▸ **PROMPT**
Continue the forum discussion on generating apply methods for Scala classes, picking up from its final sentence.

▸ **DOCUMENT EXTRACT**

This would mean the binary compat vs source compat story is a bit better - add a companion apply method, and code compiled previously would pick up the implementation without a recompile.

There are some issues that make this non-trivial – jvm static method signatures can collide with instance methods, etc.

But it would help with the java interop story in general if more companion members were actually static elements on the class (with forwarders from the companion object instance). It would make it a lot easier to write wrapper-apis that allow java or other jvm languages to call Scala libraries, for example, or better, to share more of the api between a scala-idiomatic api and one that is meant for other jvm languages to use.

There are drawbacks to any approach that ‘fixes’ this issue as well. Users might be surprised when suddenly new Animal("ant") is not the same as Animal("ant") when it was in previous versions of the library, so I fall back to most of my prior arguments – adding or modifying apply methods in your api contract has consequences and there is no free lunch. Either the behavior changes at link time or compile time, but there IS a change, and the library writer needs to be aware of what it is and communicate it to users.

In that sense, the current proposal is the simplest solution possible if one desires plain classes to not require ‘new’ to be used in the source code. All solutions have drawbacks, even the status-quo. There is wisdom in choosing the simple solution that doesn’t involve modifying the compiler back-end, and so I feel that this proposal has more positives than negatives.

1 Like

Static methods are inherited.

Why are these issues prohibitive for regular classes but not for case classes?

Right now it’s the other way around. A static method on the class forwards to the instance method of the companion object. I think it’s important that the implementation is in the instance method because objects in Scala can inherit from classes and traits.

I did not draw these conclusions, so I can only guess. What I see: using the generate-an-apply-function approach can result in an ambiguity problem. This is already the case for case classes and I need to work around it from time to time. The question here is if we want to add ambiguity problems to code bases which are ambiguity free today in scala 2 when they upgrade/switch to dotty – this could make migrations much harder. Even worse, in some cases the behaviour could change as the generated apply method is more specific than the custom one. So potentially adding bugs when the code is compiled with dotty without noticing it.

▸ **DATA BLOCK**
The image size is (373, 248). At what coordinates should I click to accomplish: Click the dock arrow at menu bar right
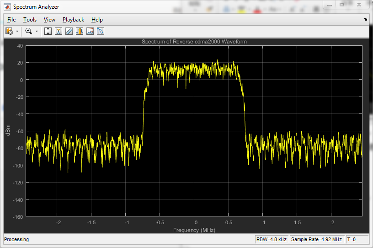point(365,20)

▸ **TASK ANSWER**
IMO it would still be a feasible approach if we

  • do not generate an apply in case of ambiguity and emit a warning in 3.0 and turn it into an error in 3.1 (i.e. generate the apply in all cases)
  • emit a warning if the apply method is more specific (also for case classes)

However, I see additional problems with that approach:

  • we generate companion objects for all classes even though we don’t need it
  • sometimes I want to hide the constructor and provide my own apply method (factory method) and not provide the auto-generated one. For case classes there is no way to do this as far as I know, the public apply is always there. That’s kind of OK for case classes and for consistency reasons the same should apply to classes (if this approach is taken).

IMO the current approach where omitting new is really the same as using new is good. but I would like to see an easy way to delegate to the constructor from an apply (maybe something for 3.1 :wink: or did I miss something and it’s already there?).

In that case, it may make sense to also drop the generated apply method for case classes.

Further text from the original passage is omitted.